Spring '05 with Adem Kader. Advisor: Bruce Maxwell
We wrote a One Instruction Set Computer in VHDL and developed a simple language for it with a virtual machine and compiler written in Java 5. Adem keeps the final write-up on his site. Documentation for the compiler and virtual machine generated with Javadoc can be found here .
Summer '05 with Ben Kuperman
During an undergraduate research fellowship at Swarthmore College I worked with Professer Kuperman on expanding a preliminary system written for Sun Solaris. We first ported it over to Debian Linux. Afterwards, I redesigned and reimplemented the log recording mechanism with easily synchronizable log entry commit semantics, and wrote a highly modular log reader/processor from scratch.
I wrote and presented a poster on this project for Sigma Xi September '05. Download: [abstract and summary] [poster]
Fall '05 with Alex Pshenichkin. Advisor: Tia Newhall
We worked on several projects: developing a kernel level synchronization primitive, analyzing the Linux page replacement policy, and a synchronized kernel module for a mailbox block device (to be used for inter-process communication).
Spring '06 with Javier Prado. Advisor: Tia Newhall
We wrote two distributed execution systems, one centralized and one decentralized. We tested the performance of these systems under different experimentally induced conditions.
Download: [paper] .
Summer '06 at Southwestern University for NITLE
This summer I worked with a team of nine other undergraduates. We wrote a module for the Moodle Course Management System that interfaces with the Marratech Video Conferencing Suite to allow seamless video conferencing from within moodle. This project involved Java EE programming on the Marratech side and PHP and MySQL on the Moodle side.

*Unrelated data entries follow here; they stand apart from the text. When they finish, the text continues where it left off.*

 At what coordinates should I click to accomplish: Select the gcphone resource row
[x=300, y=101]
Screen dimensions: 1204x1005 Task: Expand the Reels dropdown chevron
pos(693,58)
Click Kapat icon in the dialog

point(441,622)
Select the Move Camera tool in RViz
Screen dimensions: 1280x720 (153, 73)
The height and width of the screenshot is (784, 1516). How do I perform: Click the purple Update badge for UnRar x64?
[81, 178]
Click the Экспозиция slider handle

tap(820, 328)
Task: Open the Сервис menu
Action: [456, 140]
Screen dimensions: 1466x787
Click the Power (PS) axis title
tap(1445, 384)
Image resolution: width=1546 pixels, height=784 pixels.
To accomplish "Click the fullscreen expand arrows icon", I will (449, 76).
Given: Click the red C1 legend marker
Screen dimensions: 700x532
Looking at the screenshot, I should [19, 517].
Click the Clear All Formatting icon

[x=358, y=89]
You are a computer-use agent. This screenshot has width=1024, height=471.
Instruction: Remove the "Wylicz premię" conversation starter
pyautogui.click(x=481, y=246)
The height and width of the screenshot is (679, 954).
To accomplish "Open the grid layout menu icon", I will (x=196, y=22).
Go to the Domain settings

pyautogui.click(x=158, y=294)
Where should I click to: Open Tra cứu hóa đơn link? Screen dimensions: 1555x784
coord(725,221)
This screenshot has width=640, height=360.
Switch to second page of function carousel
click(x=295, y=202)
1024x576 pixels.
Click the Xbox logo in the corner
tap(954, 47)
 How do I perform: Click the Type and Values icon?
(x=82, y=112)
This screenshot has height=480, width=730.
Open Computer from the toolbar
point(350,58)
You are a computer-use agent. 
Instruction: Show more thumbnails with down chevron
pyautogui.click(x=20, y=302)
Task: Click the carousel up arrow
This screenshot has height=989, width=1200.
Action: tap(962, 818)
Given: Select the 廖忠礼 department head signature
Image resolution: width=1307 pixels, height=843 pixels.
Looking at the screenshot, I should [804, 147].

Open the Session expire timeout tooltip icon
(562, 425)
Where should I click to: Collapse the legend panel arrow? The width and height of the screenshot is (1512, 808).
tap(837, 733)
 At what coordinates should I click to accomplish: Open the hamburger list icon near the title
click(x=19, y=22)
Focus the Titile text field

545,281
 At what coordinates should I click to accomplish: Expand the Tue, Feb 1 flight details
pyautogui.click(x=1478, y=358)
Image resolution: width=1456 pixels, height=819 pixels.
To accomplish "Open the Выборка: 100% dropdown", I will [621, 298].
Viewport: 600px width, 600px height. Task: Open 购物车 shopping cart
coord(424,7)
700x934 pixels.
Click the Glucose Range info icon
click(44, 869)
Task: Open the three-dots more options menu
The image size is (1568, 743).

I wrote and presented a poster on this project for Sigma Xi September '06. Download: [abstract and summary] [poster]
Fall 2006 with Scott Blaha. Advisor: Andy Danner
Real life geographic elevation data comes in three-dimensional point clouds, meaning data is not aligned along a grid or even has uniform distribution. Geographic Information Systems take elevation grids for most processing tasks (viewshed computation, watershed computation, flow routing etc.). The natural way of getting grids from point clouds is interpolation. However, interpolation is extremely computationally intensive and GIS data sets are getting bigger by the second.
Thankfully interpolation is RP (ridiculously parallelizable), which can theoretically give us nx speed up in n-way parallelization. We implemented a few interpolation algorithms, parallelize them and observed the improvement in performance. Programmed in C using LAM/MPI.
Download: [paper]
Fall 2006 with Chris Harman. Advisor: Rich Wicentowski
This project focused on generating training/testing documents (corpora, for those in the know) for automated tagging using the social bookmarking site del.icio.us. The idea is that social bookmarking sites provide a wealth of heavily cross-referenced tagging data. However, only a very particular subset of the Web gets added to these sites. So, we need to build an engine that leverages the human-verified data (namely, tagged sites) to tag novel text (the rest of the internet). We generated a sizable corpus of about 19,000 documents for about 1,000 different tags and trained topic detection algorithm that uses latent semantic analysis.